A subtitle should serve to give you additional information about a book. A peek into the content. An indication of what you can expect.
Unfortunately, in this case the subtitle proved to be very misleading. I recently lost a very dear friend of mine and was given the book “Piece from Broken Pieces – how to get through what you’re going through” by Iyanla Vanzant. So naturally, I thought it was a book about how to move through grief (in whatever form it takes for you personally) to the other side. Ways to help you deal with the odd and unusual rollercoaster of emotions that you experience as you try to navigate your way through an experience that is deeply personal and at the same time Universal.
I sat down this weekend to read through it and soon realized it was not a self-help book but a memoir of the author’s life. I kept reading, hoping that her healing process would be some sort of inspiration to me. What I found instead was an ocean of excuses for her behaviour and repeated relapses into self-destructive patterns.

▸ Questions
1. Edit the book review from "Unfortunately, in this" up to and including "same time Universal.", replacing "rollercoaster" with "whirlwind".
2. In the book review, why did the reviewer keep reading after realizing the book was a memoir rather than a self-help book?

▸ Data extract
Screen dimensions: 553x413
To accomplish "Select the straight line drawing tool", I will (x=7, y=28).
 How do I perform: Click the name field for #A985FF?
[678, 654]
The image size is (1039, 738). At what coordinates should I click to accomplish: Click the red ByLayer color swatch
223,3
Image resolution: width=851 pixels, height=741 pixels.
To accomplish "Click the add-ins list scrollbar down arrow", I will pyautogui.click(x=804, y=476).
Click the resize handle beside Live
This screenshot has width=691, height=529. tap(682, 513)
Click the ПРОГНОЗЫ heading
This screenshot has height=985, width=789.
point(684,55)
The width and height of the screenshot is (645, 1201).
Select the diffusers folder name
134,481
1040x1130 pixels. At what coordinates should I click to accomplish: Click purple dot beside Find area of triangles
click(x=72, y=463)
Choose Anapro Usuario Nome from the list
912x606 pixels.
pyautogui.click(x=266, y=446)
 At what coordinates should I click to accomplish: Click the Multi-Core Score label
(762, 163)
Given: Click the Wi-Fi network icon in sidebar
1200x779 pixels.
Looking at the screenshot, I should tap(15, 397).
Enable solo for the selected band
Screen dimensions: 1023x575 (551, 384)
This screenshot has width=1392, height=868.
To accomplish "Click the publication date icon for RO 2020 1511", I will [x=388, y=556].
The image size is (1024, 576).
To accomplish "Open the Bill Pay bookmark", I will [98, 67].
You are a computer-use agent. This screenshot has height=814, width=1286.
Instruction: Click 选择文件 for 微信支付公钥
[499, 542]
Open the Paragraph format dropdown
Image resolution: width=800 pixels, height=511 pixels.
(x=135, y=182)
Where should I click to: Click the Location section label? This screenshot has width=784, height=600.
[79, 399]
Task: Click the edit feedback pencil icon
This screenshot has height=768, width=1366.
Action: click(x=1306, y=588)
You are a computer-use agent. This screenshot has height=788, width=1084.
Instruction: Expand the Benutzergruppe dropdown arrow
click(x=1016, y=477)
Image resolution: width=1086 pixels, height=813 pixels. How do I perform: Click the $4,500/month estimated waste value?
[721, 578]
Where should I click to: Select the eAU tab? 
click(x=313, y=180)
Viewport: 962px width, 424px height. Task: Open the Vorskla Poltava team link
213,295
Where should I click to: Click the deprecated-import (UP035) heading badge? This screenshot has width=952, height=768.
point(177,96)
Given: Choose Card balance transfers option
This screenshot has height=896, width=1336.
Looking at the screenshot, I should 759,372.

▸ Answers for the tasks
1.
Unfortunately, in this case the subtitle proved to be very misleading. I recently lost a very dear friend of mine and was given the book “Piece from Broken Pieces – how to get through what you’re going through” by Iyanla Vanzant. So naturally, I thought it was a book about how to move through grief (in whatever form it takes for you personally) to the other side. Ways to help you deal with the odd and unusual whirlwind of emotions that you experience as you try to navigate your way through an experience that is deeply personal and at the same time Universal.

2. The reviewer kept reading in the hope that the author's healing process would be some sort of inspiration.